Worry is unhealthy. Your body wasn’t geared to handle worry. God didn’t wire you up to handle worry. So when you worry, you take it out on your body. You have stomach problems, you have muscle problems, back problems, digestive problems. It causes all kinds of ailments and illnesses and health issues when you worry because your body was not designed to handle worry. Have you heard somebody say, “I’m worried sick.” They may be. Dr. Charles Mayo of the famous Mayo clinic has said, “I have never seen a man die from hard work, but I’ve seen many a man die from too much worry.” Dr. William C. Alvarez, who heads the department at the Mayo Clinic that deals with digestive disorders and stomach problems says that in his opinion, 80% of all stomach disorders are not organic, but functional. Wrong mental and spiritual attitudes throw functional disorders into the digestive and nervous systems. You’ve likely heard the colloquialism, “It’s not what you’re eating, it’s what’s eating you. I read this week that in the United States of America people consume 165 tons of aspirin or related headache medication per day. Seven and a half billion headaches a year. That’s a lot of Tylenol and Excedrin! Why? Because worry is not only unnatural, it’s unhealthy.
3. WORRY IS UNHELPFUL
It doesn’t work. It doesn’t change anything. It’s useless. Matthew 6:27 “Who of you by worrying can add a single hour to his life?” He says, Why are you worrying? Worrying cannot make you taller. It cannot make you shorter. Worrying cannot make you thinner as much as you’d like it to. It can’t make you bigger. It can’t make you smarter. Worry cannot make you live longer, add even an hour to your life. In fact, what it does is the opposite. It shortens your life.
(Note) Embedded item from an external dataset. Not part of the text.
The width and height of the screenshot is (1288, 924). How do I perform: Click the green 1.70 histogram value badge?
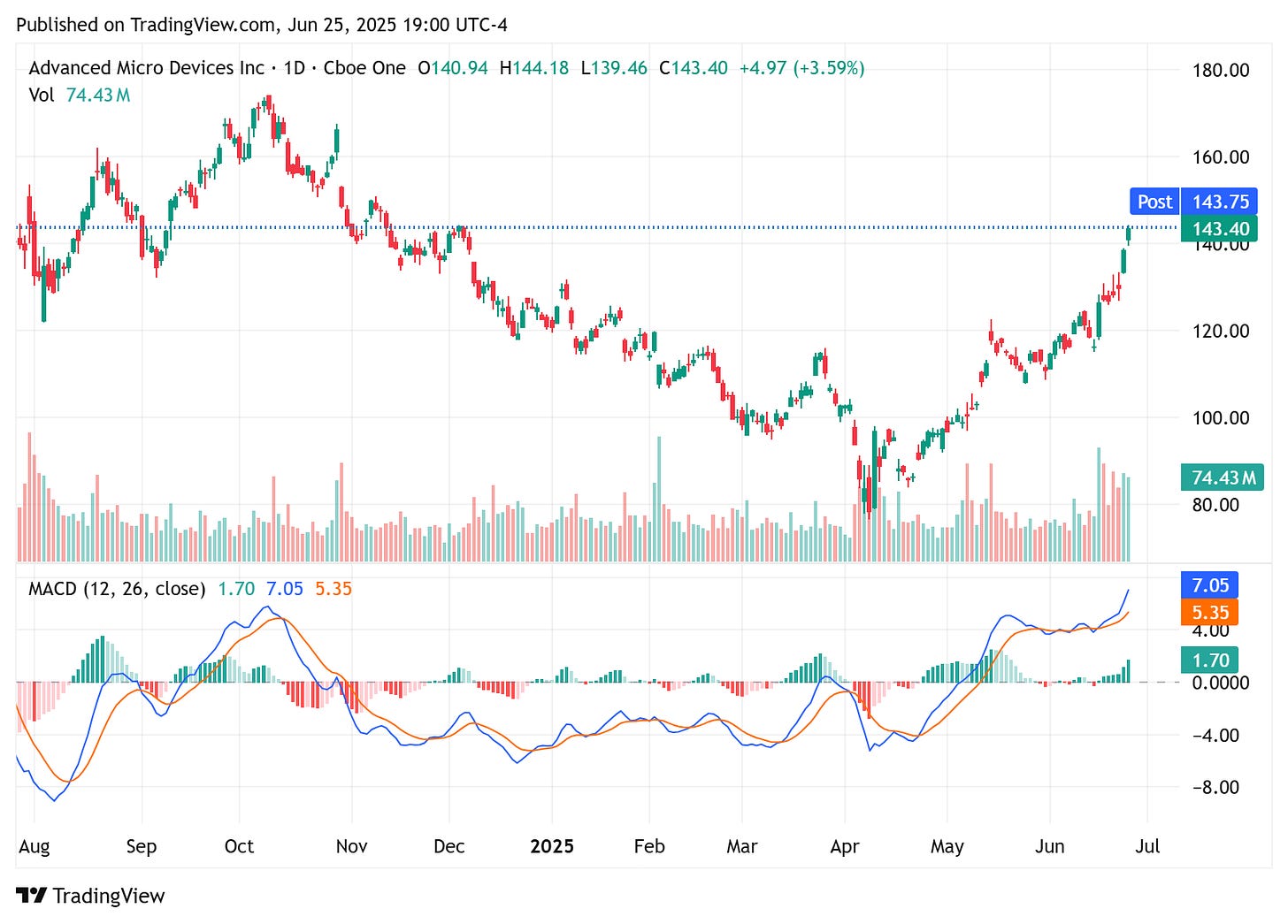pyautogui.click(x=1210, y=660)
Studies have shown that people who are chronic worriers actually live less long than those who don’t worry. People who have peace of mind tend to live longer. He’s saying this doesn’t work. When you worry about a problem it doesn’t bring you one inch closer to the solution. No progress at all – stewing without doing. It doesn’t work because worry does not change anything.
Worry does not change the past. As much as you’d like it, it can’t change the past no matter how much you worry about it. Worry cannot control the future, no matter how much you worry about it. So if it can’t change the past and can’t control the future, what does it do? It messes up today. That’s all it does. Every time you worry, all you’re doing is robbing yourself of happiness right now.
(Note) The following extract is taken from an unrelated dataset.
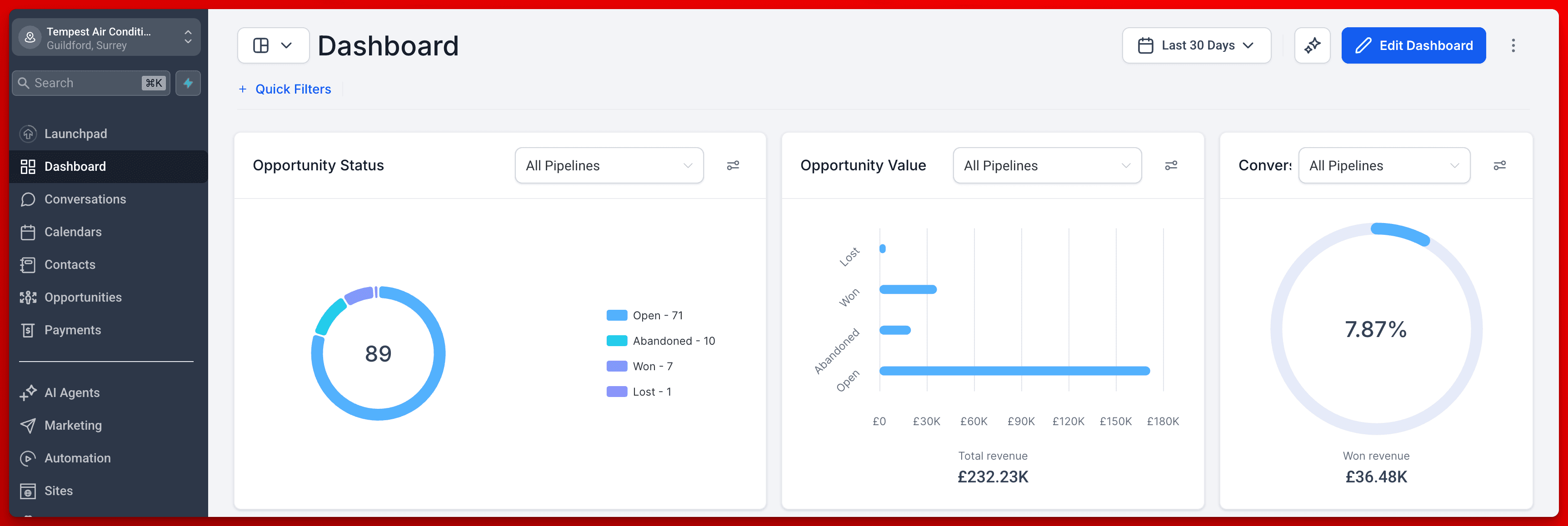Open Opportunity Status widget filter settings icon

click(733, 165)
Worry does do one thing. It makes you miserable. It changes you—from a happy person into a miserable person. Proverbs 12:25 “Worry weighs us down.” Worry causes more fatigue than work. People worry more than they work. It does tear you down, wear you down. Contrast that with Proverbs 14:30 “A heart at peace gives life to the body.” So you’re either going to be up or you’re going to be down with your worry and that’s going to affect your body. But it doesn’t do anything. And it’s certainly unreasonable, unnatural and unhelpful.
Then finally Jesus says
4. WORRY IS UNNECESSARY
Matthew 6:30 “If God cares so wonderfully for flowers that are here today and gone tomorrow, won’t He more surely care for you, O you of little faith.” He says it’s unnecessary. If you know God, you don’t need to worry. Why? Because God has promised to take care of your needs if you just trust Him. He will take care of your needs and you don’t have to worry. He’s the Father.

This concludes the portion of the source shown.